> [Set task] Write out every line of the listing below as a JSON array of strings, one string per line, skipping blank lines.
─── Provided material
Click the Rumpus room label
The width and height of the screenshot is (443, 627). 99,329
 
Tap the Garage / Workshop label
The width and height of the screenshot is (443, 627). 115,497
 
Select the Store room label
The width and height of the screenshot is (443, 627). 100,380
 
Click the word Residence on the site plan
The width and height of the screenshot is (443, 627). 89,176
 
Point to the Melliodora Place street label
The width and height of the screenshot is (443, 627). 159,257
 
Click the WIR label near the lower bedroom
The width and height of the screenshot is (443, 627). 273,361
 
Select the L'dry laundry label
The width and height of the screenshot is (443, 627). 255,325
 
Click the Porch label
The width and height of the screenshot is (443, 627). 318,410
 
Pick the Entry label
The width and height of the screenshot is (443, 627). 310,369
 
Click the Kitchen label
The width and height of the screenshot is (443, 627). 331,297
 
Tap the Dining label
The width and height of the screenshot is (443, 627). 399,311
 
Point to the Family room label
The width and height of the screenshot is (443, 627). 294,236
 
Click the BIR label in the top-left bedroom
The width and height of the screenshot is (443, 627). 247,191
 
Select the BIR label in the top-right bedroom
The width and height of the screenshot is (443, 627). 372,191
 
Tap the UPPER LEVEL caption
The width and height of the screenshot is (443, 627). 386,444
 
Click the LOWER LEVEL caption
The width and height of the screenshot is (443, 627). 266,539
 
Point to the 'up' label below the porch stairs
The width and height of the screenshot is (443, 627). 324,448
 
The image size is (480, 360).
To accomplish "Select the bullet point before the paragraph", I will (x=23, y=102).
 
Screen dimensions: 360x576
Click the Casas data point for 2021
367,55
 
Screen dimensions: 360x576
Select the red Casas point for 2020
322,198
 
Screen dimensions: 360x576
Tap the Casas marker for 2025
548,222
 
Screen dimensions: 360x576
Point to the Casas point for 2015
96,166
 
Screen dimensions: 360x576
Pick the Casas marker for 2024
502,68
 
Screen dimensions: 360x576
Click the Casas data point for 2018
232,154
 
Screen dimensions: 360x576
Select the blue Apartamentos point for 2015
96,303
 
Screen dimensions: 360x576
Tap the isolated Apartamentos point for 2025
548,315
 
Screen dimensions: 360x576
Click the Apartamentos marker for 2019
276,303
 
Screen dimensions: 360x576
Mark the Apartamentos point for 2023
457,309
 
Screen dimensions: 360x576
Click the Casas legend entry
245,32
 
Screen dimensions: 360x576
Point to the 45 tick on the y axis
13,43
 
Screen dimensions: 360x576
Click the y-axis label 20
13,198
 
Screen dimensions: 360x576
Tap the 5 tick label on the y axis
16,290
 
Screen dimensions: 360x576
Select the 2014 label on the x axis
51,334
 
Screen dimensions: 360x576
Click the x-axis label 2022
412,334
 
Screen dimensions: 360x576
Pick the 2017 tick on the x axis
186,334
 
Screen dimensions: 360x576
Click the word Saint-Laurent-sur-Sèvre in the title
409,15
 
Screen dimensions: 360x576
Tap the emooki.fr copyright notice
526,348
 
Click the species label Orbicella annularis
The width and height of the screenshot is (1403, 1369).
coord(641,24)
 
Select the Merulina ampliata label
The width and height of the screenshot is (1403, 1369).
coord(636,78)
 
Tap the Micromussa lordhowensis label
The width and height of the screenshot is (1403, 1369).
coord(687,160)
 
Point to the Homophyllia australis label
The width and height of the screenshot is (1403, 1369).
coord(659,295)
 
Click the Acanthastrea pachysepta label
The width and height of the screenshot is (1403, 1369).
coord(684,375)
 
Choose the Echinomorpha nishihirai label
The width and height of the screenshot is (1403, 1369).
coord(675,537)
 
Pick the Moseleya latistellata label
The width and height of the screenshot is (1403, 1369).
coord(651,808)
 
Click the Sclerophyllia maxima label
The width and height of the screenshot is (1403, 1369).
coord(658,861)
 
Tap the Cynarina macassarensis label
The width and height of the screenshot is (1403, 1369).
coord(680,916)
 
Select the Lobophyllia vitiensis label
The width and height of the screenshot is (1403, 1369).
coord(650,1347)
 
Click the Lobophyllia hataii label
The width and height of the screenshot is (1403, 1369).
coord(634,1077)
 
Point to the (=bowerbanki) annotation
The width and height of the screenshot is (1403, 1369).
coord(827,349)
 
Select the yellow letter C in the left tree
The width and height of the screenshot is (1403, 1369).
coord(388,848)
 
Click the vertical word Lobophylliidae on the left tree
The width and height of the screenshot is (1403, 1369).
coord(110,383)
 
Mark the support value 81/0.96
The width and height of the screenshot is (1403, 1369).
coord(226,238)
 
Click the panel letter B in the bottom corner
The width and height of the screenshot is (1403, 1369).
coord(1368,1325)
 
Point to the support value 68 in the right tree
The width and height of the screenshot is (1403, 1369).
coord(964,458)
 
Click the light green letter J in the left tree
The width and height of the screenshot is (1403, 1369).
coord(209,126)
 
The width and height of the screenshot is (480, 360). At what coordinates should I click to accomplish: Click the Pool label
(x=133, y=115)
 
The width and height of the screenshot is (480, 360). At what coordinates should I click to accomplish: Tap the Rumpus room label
──────
> [Response to this task]
[
  "Click the Rumpus room label",
  "The width and height of the screenshot is (443, 627). 99,329",
  "Tap the Garage / Workshop label",
  "The width and height of the screenshot is (443, 627). 115,497",
  "Select the Store room label",
  "The width and height of the screenshot is (443, 627). 100,380",
  "Click the word Residence on the site plan",
  "The width and height of the screenshot is (443, 627). 89,176",
  "Point to the Melliodora Place street label",
  "The width and height of the screenshot is (443, 627). 159,257",
  "Click the WIR label near the lower bedroom",
  "The width and height of the screenshot is (443, 627). 273,361",
  "Select the L'dry laundry label",
  "The width and height of the screenshot is (443, 627). 255,325",
  "Click the Porch label",
  "The width and height of the screenshot is (443, 627). 318,410",
  "Pick the Entry label",
  "The width and height of the screenshot is (443, 627). 310,369",
  "Click the Kitchen label",
  "The width and height of the screenshot is (443, 627). 331,297",
  "Tap the Dining label",
  "The width and height of the screenshot is (443, 627). 399,311",
  "Point to the Family room label",
  "The width and height of the screenshot is (443, 627). 294,236",
  "Click the BIR label in the top-left bedroom",
  "The width and height of the screenshot is (443, 627). 247,191",
  "Select the BIR label in the top-right bedroom",
  "The width and height of the screenshot is (443, 627). 372,191",
  "Tap the UPPER LEVEL caption",
  "The width and height of the screenshot is (443, 627). 386,444",
  "Click the LOWER LEVEL caption",
  "The width and height of the screenshot is (443, 627). 266,539",
  "Point to the 'up' label below the porch stairs",
  "The width and height of the screenshot is (443, 627). 324,448",
  "The image size is (480, 360).",
  "To accomplish \"Select the bullet point before the paragraph\", I will (x=23, y=102).",
  "Screen dimensions: 360x576",
  "Click the Casas data point for 2021",
  "367,55",
  "Screen dimensions: 360x576",
  "Select the red Casas point for 2020",
  "322,198",
  "Screen dimensions: 360x576",
  "Tap the Casas marker for 2025",
  "548,222",
  "Screen dimensions: 360x576",
  "Point to the Casas point for 2015",
  "96,166",
  "Screen dimensions: 360x576",
  "Pick the Casas marker for 2024",
  "502,68",
  "Screen dimensions: 360x576",
  "Click the Casas data point for 2018",
  "232,154",
  "Screen dimensions: 360x576",
  "Select the blue Apartamentos point for 2015",
  "96,303",
  "Screen dimensions: 360x576",
  "Tap the isolated Apartamentos point for 2025",
  "548,315",
  "Screen dimensions: 360x576",
  "Click the Apartamentos marker for 2019",
  "276,303",
  "Screen dimensions: 360x576",
  "Mark the Apartamentos point for 2023",
  "457,309",
  "Screen dimensions: 360x576",
  "Click the Casas legend entry",
  "245,32",
  "Screen dimensions: 360x576",
  "Point to the 45 tick on the y axis",
  "13,43",
  "Screen dimensions: 360x576",
  "Click the y-axis label 20",
  "13,198",
  "Screen dimensions: 360x576",
  "Tap the 5 tick label on the y axis",
  "16,290",
  "Screen dimensions: 360x576",
  "Select the 2014 label on the x axis",
  "51,334",
  "Screen dimensions: 360x576",
  "Click the x-axis label 2022",
  "412,334",
  "Screen dimensions: 360x576",
  "Pick the 2017 tick on the x axis",
  "186,334",
  "Screen dimensions: 360x576",
  "Click the word Saint-Laurent-sur-Sèvre in the title",
  "409,15",
  "Screen dimensions: 360x576",
  "Tap the emooki.fr copyright notice",
  "526,348",
  "Click the species label Orbicella annularis",
  "The width and height of the screenshot is (1403, 1369).",
  "coord(641,24)",
  "Select the Merulina ampliata label",
  "The width and height of the screenshot is (1403, 1369).",
  "coord(636,78)",
  "Tap the Micromussa lordhowensis label",
  "The width and height of the screenshot is (1403, 1369).",
  "coord(687,160)",
  "Point to the Homophyllia australis label",
  "The width and height of the screenshot is (1403, 1369).",
  "coord(659,295)",
  "Click the Acanthastrea pachysepta label",
  "The width and height of the screenshot is (1403, 1369).",
  "coord(684,375)",
  "Choose the Echinomorpha nishihirai label",
  "The width and height of the screenshot is (1403, 1369).",
  "coord(675,537)",
  "Pick the Moseleya latistellata label",
  "The width and height of the screenshot is (1403, 1369).",
  "coord(651,808)",
  "Click the Sclerophyllia maxima label",
  "The width and height of the screenshot is (1403, 1369).",
  "coord(658,861)",
  "Tap the Cynarina macassarensis label",
  "The width and height of the screenshot is (1403, 1369).",
  "coord(680,916)",
  "Select the Lobophyllia vitiensis label",
  "The width and height of the screenshot is (1403, 1369).",
  "coord(650,1347)",
  "Click the Lobophyllia hataii label",
  "The width and height of the screenshot is (1403, 1369).",
  "coord(634,1077)",
  "Point to the (=bowerbanki) annotation",
  "The width and height of the screenshot is (1403, 1369).",
  "coord(827,349)",
  "Select the yellow letter C in the left tree",
  "The width and height of the screenshot is (1403, 1369).",
  "coord(388,848)",
  "Click the vertical word Lobophylliidae on the left tree",
  "The width and height of the screenshot is (1403, 1369).",
  "coord(110,383)",
  "Mark the support value 81/0.96",
  "The width and height of the screenshot is (1403, 1369).",
  "coord(226,238)",
  "Click the panel letter B in the bottom corner",
  "The width and height of the screenshot is (1403, 1369).",
  "coord(1368,1325)",
  "Point to the support value 68 in the right tree",
  "The width and height of the screenshot is (1403, 1369).",
  "coord(964,458)",
  "Click the light green letter J in the left tree",
  "The width and height of the screenshot is (1403, 1369).",
  "coord(209,126)",
  "The width and height of the screenshot is (480, 360). At what coordinates should I click to accomplish: Click the Pool label",
  "(x=133, y=115)",
  "The width and height of the screenshot is (480, 360). At what coordinates should I click to accomplish: Tap the Rumpus room label"
]